Image of Praise

About Me

Hello. I'm a tech enthusiast passionate about AI, Robotics, Data Science and game development. In my downtime, I delve into diverse hobbies - from immersing myself in books to strategic games of chess. Whether synthesizing digital music, working out, or honing my writing, I maintain a multifaceted skill set. Between these pursuits, I sharpen my problem-solving skills with coding challenges on platforms like HackerRank and CodinGame.

My tech passion ignited at age 12, kindled by the first Iron Man movie. Since then, maturing from unrealistic childhood aspirations of superheroism, my focus has shifted to leveraging technology for meaningful and sustainable real-world impact. I got a Bachelor's degree in Robotics at the University of Plymouth, setting the stage for my current role as an RPA developer at GTBank Uk. Simultaneously, I am immersed in a master's program in computer science, specializing in AI, at the University of Nottingham.
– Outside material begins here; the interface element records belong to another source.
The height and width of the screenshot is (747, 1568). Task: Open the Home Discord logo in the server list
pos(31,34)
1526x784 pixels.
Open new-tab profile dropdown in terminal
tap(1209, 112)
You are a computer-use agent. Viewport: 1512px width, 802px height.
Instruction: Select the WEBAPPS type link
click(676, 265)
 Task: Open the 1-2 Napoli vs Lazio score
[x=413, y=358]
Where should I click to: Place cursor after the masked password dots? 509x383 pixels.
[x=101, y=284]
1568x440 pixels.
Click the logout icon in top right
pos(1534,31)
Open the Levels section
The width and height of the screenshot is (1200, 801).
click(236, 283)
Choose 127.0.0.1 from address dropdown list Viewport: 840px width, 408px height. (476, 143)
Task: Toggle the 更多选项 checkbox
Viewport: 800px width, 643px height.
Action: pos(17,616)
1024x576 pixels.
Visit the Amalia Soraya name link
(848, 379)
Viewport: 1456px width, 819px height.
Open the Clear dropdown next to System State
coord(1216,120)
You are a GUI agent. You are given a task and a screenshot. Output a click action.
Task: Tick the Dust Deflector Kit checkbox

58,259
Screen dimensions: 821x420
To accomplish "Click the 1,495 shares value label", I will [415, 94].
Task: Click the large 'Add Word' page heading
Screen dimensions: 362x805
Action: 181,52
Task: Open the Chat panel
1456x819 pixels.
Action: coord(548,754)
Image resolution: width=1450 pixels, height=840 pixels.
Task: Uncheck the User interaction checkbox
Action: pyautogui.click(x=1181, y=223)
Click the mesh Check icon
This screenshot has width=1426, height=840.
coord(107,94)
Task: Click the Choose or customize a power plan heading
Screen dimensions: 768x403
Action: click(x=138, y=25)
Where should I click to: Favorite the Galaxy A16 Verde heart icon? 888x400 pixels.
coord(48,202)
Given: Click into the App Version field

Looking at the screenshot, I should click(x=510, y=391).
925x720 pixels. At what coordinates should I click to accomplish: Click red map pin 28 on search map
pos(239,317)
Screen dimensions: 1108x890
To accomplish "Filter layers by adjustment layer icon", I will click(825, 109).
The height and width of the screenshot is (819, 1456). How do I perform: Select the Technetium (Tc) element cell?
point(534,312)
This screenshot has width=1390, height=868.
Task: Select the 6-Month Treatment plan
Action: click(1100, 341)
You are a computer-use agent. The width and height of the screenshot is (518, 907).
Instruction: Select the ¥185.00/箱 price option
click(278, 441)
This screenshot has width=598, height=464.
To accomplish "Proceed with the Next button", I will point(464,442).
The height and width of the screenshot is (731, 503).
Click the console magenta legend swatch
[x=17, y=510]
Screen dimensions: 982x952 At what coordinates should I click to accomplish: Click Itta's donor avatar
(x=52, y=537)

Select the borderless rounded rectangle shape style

I thrive on tackling challenging problems which require both analytical precision and creative ingenuity. I'm eager to collaborate on projects that demand logical rigor and creative thinking to enhance the quality of human life and contribute to transformative advancements in the evolving tech landscape.

  • Python
    Object oriented programming (OOP) in Python.
  • C++
    Proficient in C++ syntax with good understanding of the fundamentals.
  • MySQL
    Database manipulation using MySQL.
  • Lua
    OOP and game development in Lua.
  • 2023 - Present
    RPA Development at Guaranty Trust Bank UK.
  • 2023 - Present
    MSC Computer Science (AI) at University of Nottingham.
  • 2017 - 2020
    BEng Robotics at Plymouth University.

My Skills

Python

I have nearly a year's worth of experience of programming in Python. I've collaborated with a team to develop a Rummikub variant as part of my programming coursework, implemented a genetic algorithm for string guessing, used linear regression and random forest models to analyse tiktok virality and so on. I'm familiar with core data science and machine learning libraries including numpy, pandas, matplotlib, seaborn, nltk, tensorflow and scikit-learn. And I hone my problem solving skills through the occassional practice on platforms like Hackerrank and CodingGame.

MySQL

With 3 months of hands-on experience, my proficiency in MySQL revolves around practical applications. As part of my coursework, I utilized SQL to manipulate data in a traffic incident management system, showcasing the ability to implement database concepts in real-world scenarios. Additionally, in my role as an RPA Developer, I regularly leverage MySQL queries for effective database manipulation.

C++

My focus here lies in mastering the syntax and honing strong problem-solving skills. While yet to delve into Object-Oriented Programming, my command over C++ shines in writing algoritms. Regular practice on platforms like Hackerrank and CodinGame ensures a solid understanding and proficiency in leveraging C++ for problem-solving and algorithmic challenges.

Lua

Self-taught in Lua, I've delved into Object-Oriented Programming, utilizing it to develop a game on Roblox. Regular problem-solving sessions on Hackerrank and CodinGame serve as my ongoing learning grounds to raise my proficiency in Lua.

My Projects

Simple Sentiment Analysis

Simple Sentiment Analysis

For a personal project, I conducted sentiment analysis on various articles using Python. I used the Natural Language Toolkit (NLTK) library for foundational NLP tasks and TextBlob for sentiment analysis. Data preprocessing involved extracting summaries from articles to filter boilerplate content. During the analysis, I encountered challenges like library dependency issues and discrepancies between summarized and full-text sentiment scores. Exploring those discrepancies, I observed sentiment scores are likely influenced by summarization and context. I concluded that further refinement in preprocessing techniques and incorporating contextual understanding into the analysis may enhance its accuracy.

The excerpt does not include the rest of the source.